Cisco's already taken some big steps into the consumer market by buying the
Flip cam line and releasing the
Valet routers, but the company isn't done yet -- it's just acquired the MOTO Development Group, a San Francisco design house that's worked on a variety of high-profile products like Zune 2.0 and the LiveScribe Pulse. MOTO's also done some work on
Android-based e-readers and
MIDs that never really went anywhere, but you probably know the company best for its controversial smartphone
touchscreen linearity test, which caused so much ruckus the firm actually
re-did the whole thing with a robot in charge. Cisco says the MOTO crew will live in the consumer products division, alongside Linksys, Valet, and Flip, so we should see some interesting cross-pollination soon -- and based on Cisco's middling recent efforts like the
Flip Slide HD, we'd even say MOTO might do well to lead a total revamp of the company's approach to consumer design. We'll see how it goes.
At first glance I thought that they had bought MOTO...rola
Did the same thing.
I did a Joey....
@10nisman94 I thought it meant they bought the band MOTO. Masters of the Obvious.
Seriously, the only thing I care about is that I don't have to RMA any more of my 3750's. Second one this year.
@djt
User error. I've got 8 of 'em that have been running non-stop for at least 2 years without a single problem.
@Locust hahah! I don't think burnt circuitry has anything to do with how I configured them. We are not taking about a PC here. Also I've had these for about 5 years. Plus all my other Cisco equipment have ran just fine. Just that model.
@Locust
I really wonder about your IT experience, with what you said that means every time something bad happened with the voltage it's a user error (you must blame yourself a lot :p )!! So sometimes the brand new GBICs that can fail easily it's a user error not because Cisco, interesting theory!!!
DYK: The CISCO logo is the Golden Gate Bridge?

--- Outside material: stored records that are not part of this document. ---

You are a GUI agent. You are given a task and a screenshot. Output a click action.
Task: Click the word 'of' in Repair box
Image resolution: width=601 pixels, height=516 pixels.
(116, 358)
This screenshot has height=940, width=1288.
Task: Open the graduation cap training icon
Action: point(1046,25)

@From My Cube Yes I did. Its much more noticeable in their earlier models.
@From My Cube
San FranCISCO
@djt In the earlier models, it actually looks more like sound waves than anything else. (the bottoms of the lines [there were more then] are all flush against the bottom of the logo) Only now that the individual lines are more centered on each other does it actually look like a bridge
HelloMOTO
Nice, I've always been a fan of Cisco.